Toole, F. E. (1986). “Loudspeaker measurements and their relationship to listener preferences”, J. Audio Eng. Soc., 34, pt.1, pp. 227-235, pt. 2, pp. 323-348.

The listeners who exhibited high variations were of special interest - why was it happening? Fortunately I had done audiometric tests on all listeners and these outliers were found to be those with hearing loss. This was in fact how I discovered and quantified the effects of degraded hearing. They were not included in the final product ratings because when hearing loss is involved there are very strong individual effects - i.e different biases in addition to increased variation in judgments - Figure 3.8 illustrates this quite well. Because about 75% of the population qualifies as falling into what I called the "normal" hearing range it seemed like a reasonable decision. From that point on listeners were audiometrically screened and those exceeding about 20 dB threshold elevation were not invited back. As shown in the data, there was a clear trend of degradation even within that small range. The "normal hearing" people, then and now, consistently identify the least colored, most neutral, loudspeakers as their preferences.

As pointed out in the book, hearing loss is an occupational hazard in the audio industry, so it is a significant factor.
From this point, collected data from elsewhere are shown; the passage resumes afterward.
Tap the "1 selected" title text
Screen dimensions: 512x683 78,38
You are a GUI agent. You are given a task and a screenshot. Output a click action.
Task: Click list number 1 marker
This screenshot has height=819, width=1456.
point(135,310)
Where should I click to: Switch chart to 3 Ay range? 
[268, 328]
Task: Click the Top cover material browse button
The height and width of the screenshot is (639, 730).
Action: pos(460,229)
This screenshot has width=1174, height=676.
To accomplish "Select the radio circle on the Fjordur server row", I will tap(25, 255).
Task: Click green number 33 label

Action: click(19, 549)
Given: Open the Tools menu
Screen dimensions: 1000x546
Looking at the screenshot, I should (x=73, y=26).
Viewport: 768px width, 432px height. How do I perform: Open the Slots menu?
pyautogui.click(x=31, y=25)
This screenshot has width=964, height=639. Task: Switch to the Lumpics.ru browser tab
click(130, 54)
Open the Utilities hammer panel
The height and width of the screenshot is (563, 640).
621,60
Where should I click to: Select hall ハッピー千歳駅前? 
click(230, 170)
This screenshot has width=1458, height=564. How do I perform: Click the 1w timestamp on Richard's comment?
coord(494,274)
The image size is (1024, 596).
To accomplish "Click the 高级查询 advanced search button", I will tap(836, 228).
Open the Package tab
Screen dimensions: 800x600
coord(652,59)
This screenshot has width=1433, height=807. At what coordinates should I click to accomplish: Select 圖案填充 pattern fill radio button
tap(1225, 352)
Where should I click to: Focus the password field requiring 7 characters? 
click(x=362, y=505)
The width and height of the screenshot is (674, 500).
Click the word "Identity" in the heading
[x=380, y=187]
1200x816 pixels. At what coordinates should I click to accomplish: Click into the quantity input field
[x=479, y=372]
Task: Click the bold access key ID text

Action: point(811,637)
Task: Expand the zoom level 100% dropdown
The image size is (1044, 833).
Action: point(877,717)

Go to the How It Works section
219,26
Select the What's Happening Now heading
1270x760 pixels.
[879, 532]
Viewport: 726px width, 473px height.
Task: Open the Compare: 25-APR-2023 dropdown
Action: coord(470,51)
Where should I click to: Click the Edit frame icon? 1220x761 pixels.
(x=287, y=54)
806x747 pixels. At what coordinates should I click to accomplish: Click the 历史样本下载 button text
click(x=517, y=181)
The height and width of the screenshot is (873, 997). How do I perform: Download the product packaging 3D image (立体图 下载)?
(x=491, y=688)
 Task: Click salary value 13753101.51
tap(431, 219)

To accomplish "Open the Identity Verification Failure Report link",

Unfortunately, for individuals with significant hearing loss the popular preference may or may not be appealing. In a very real sense, nothing can be guaranteed for such people because they don't hear small details or defects (Figure 3.6). See Chapter 17 and other discussions of the effects of hearing loss, which include significantly altered perceptions of spatial effects (hidden hearing loss). Spatial effects rank with lack of colorations (neutrality) in overall sound quality ratings. I cannot imagine any path for loudspeaker manufacturers to address the needs of hearing impaired individuals, but the availability of EQ/tone controls and forms of amplitude compression and expansion may be useful for those able to understand how to use them. This after all is what is used in hearing aids.

I have close association with some people needing hearing aids, and understand much of what happens in that domain. I have sat with highly regarded audiologists explaining basic auditory perception from an audio perspective - their training and goals are almost exclusively guided by concerns of speech intelligibility. Of the several I interacted with, only a few truly understood compression and expansion. Fitting hearing aids can be as much an art as a science, especially when binaural and signal-to-noise effects are involved. Satisfaction is not guaranteed for individuals with profound loss. One must presume that the same applies to their judgments of loudspeakers.

All that said, I cannot think of a rational reason to begin with anything other than a neutral reproducer of sound as a baseline. We can measure neutrality. - it is hard data.

Thanks for clearing up! Having the author here is such a great asset for ASR!

From Toole (1986) I didn’t quite get it that 1/3 were suffering from impaired hearing. The description of the participants (“These listeners all had hearing threshold levels within to dB of the ISO audiometric zero at frequencies below 1 kHz, and within 20 dB, up to 6 kHz”) could be understood as the original 42, as well as the remaining 28?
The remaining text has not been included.